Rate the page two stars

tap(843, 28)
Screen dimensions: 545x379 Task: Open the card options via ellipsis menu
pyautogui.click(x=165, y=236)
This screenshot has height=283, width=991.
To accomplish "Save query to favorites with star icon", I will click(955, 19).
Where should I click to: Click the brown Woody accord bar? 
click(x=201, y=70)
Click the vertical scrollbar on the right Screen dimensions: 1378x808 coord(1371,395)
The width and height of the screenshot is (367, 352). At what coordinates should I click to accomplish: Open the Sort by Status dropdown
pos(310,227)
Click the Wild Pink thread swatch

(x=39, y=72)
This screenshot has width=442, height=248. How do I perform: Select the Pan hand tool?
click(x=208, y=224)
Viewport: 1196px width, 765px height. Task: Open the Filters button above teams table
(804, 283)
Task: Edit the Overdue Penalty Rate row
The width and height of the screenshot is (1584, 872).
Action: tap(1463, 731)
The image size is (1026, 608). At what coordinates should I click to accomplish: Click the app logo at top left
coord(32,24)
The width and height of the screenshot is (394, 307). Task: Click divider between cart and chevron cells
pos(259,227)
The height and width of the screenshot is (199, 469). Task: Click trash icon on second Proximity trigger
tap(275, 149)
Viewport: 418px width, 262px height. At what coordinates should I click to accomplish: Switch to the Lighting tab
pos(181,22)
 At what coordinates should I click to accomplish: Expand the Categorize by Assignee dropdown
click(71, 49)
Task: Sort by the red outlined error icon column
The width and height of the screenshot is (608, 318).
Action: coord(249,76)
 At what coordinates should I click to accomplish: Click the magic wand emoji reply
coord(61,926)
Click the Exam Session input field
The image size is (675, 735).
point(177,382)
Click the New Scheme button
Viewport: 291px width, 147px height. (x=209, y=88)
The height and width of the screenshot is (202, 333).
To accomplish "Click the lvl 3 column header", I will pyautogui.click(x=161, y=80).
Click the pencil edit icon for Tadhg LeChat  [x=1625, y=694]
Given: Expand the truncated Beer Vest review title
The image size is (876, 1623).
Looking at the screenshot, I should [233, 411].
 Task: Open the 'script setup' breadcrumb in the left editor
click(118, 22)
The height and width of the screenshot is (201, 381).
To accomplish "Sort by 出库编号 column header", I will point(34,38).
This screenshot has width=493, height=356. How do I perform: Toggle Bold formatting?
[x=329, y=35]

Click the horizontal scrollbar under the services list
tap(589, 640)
######
• **Your objective**:
Filter the entries and keep only the lines holding "header".

• **Answer space**:
To accomplish "Click the lvl 3 column header", I will pyautogui.click(x=161, y=80).
To accomplish "Sort by 出库编号 column header", I will point(34,38).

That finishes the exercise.